((

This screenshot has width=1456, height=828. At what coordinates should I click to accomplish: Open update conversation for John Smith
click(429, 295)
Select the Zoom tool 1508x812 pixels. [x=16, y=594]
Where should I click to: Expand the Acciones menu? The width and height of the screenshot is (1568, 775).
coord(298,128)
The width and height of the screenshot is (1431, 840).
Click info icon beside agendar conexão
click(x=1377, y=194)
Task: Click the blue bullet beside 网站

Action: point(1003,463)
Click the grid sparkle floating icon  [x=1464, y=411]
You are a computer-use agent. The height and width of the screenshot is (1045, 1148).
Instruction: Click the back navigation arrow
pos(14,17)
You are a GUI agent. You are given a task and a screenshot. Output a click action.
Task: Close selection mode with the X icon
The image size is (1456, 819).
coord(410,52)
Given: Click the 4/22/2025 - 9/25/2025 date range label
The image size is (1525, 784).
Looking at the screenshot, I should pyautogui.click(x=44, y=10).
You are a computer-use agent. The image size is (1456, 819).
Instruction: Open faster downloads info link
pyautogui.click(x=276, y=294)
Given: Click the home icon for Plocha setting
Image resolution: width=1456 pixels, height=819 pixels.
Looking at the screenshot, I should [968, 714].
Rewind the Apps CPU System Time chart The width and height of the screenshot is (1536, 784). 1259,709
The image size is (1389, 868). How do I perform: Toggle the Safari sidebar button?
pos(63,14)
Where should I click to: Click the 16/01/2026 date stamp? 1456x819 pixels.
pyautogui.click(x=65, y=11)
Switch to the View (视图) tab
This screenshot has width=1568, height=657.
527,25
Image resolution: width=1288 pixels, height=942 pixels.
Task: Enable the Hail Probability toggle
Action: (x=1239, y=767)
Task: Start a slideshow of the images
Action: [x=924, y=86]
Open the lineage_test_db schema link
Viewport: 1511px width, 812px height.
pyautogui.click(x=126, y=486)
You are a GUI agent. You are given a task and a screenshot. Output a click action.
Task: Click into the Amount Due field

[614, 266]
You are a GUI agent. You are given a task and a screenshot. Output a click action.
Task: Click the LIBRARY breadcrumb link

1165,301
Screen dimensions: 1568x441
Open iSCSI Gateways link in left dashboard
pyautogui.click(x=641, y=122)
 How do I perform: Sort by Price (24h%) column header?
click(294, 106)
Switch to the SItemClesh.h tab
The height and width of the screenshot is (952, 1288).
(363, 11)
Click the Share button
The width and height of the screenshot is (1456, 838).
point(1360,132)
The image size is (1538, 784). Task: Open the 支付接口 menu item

))

### YOUR INSTRUCTIONS
Copy all lines of the records in which the string "computer" can be found.

### WRITTEN SOLUTION
You are a computer-use agent. The height and width of the screenshot is (1045, 1148).
You are a computer-use agent. The image size is (1456, 819).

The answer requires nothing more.